After an extensive analysis, it was discovered from the data that the Soviets were planning a major attack against the American East Coast. At the nearby naval yard at Severomorsk, outside of the city of Murmansk on the Kola Peninsula, the Soviet Northern Fleet was assembling a large fleet of Typhoon-class submarines to attack America's naval yards. The purpose of this strike was to disable America's naval capabilities and cut off supply lines to Western Europe. The U.S. called for an immediate strike against Severomorsk in an attempt to disable the Soviet submarine fleet.
After reorganizing itself, the NATO strike force attacked the Soviet naval yard at Severomorsk, led by Colonel Jeremiah Sawyer, who had previously participated in the defense of France. Secondary commanders included Captain Mark Bannon and Lieutenant Parker. Upon arriving at Severomorsk, the NATO strike force divided itself into individual companies, and launched individual attacks on Soviet defensive positions. While NATO forces engaged the Soviets, Lieutenant Parker led his company towards the nearest docked submarine, intending to secure the perimeter in order to allow NATO engineers to arrive and destroy the submarine. Meanwhile, Captain Bannon did the same thing with his force and approached the second submarine in a drydock, but was stalled by a the Soviet security force. As the NATO forces engaged the Soviets, Allied air forces flew regular sorties against the Soviet naval yard in order to weaken their infrastructure and defensive capabilities. Parker was eventually successful in securing the submarine and established a defensive perimeter, clearing an insertion zone for NATO engineers.
Unfortunately, the same could not be said for Captain Bannon, who was halted by the second submarine's security force. Due to his failure to break through their lines, the second submarine successfully escaped the drydock, angering Colonel Sawyer. Lieutenant Parker was then ordered to capture the third enemy submarine in another drydock whilst lending a portion of his forces to hit a Soviet helicopter base in the hills nearby. The strike was successful and the helicopter site was destroyed, severely impairing the enemy's ability to deploy reinforcements. Parker's main force broke through the enemy defenses and eventually overran the dockyard, allowing him to secure the enemy submarine and set up a defensive perimeter.

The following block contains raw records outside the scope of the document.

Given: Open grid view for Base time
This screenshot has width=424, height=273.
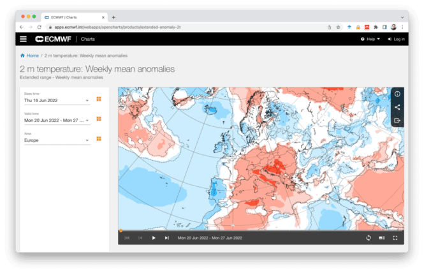Looking at the screenshot, I should point(99,99).
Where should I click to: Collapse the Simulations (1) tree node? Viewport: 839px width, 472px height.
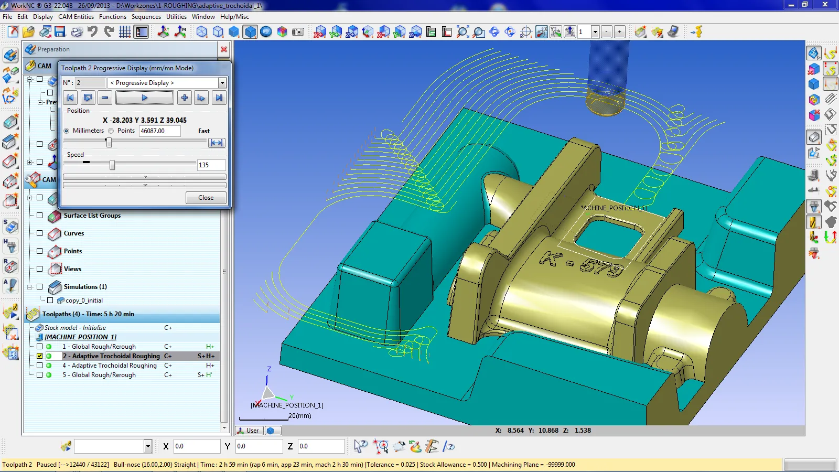coord(30,287)
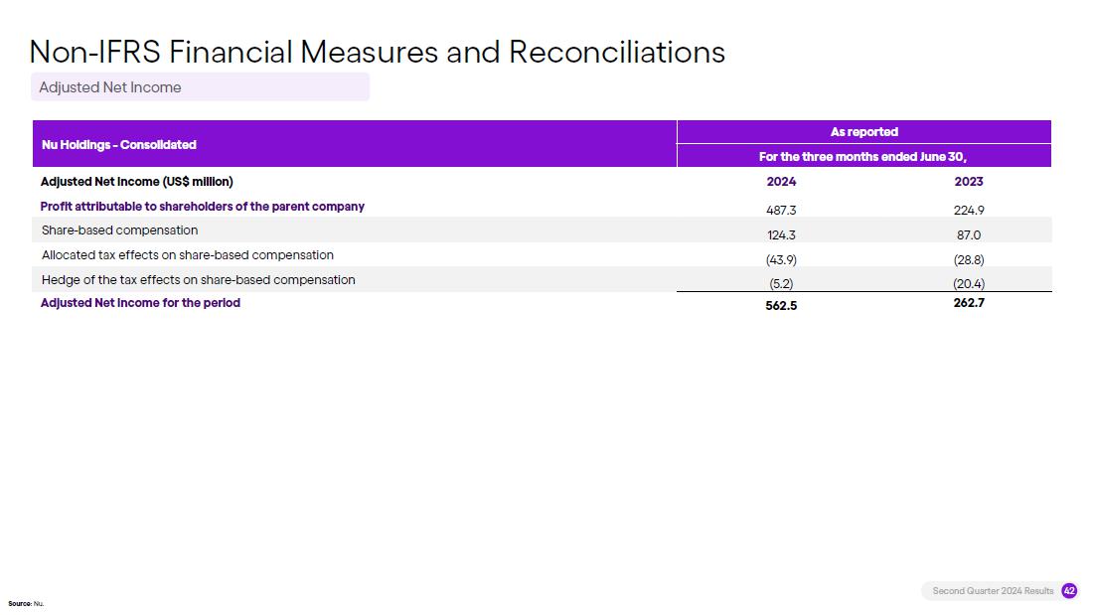Click the 2024 column heading
Image resolution: width=1093 pixels, height=615 pixels.
(781, 181)
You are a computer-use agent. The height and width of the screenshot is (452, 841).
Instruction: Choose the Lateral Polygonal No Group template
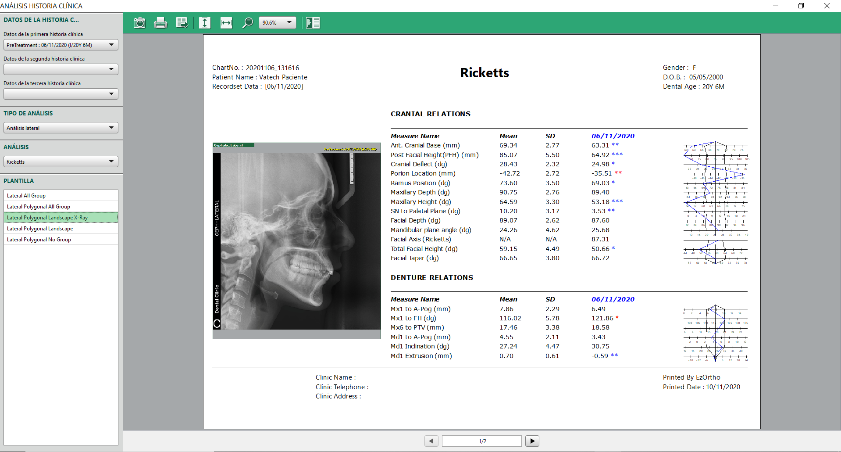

With the submarines secured, NATO engineers arrived to raid the submarines of all relevant intelligence and then destroy them in the harbor. Unfortunately, the Soviets had discovered this, and then launched a massive counterattack in response, trapping the NATO strike force within the harbor. Sawyer strengthened his defensive lines, while Lieutenant Parker fought a successfully holding action around the second submarine. During the defense, Sawyer reinforced Parker's unit and NATO strike craft neutralized the enemy artillery in the hills, relieving the NATO strike force of additional pressure.
Although heavily outnumbered, the NATO units were successful in destroying most of the submarines and naval infastructures in the area. The battle left the Soviet submarine fleet severely crippled, and the submarines that did reach the U.S. East Coast were repelled. The battle also left several pieces of naval facilities in ruins, effectively impairing the Soviet Northern Fleet.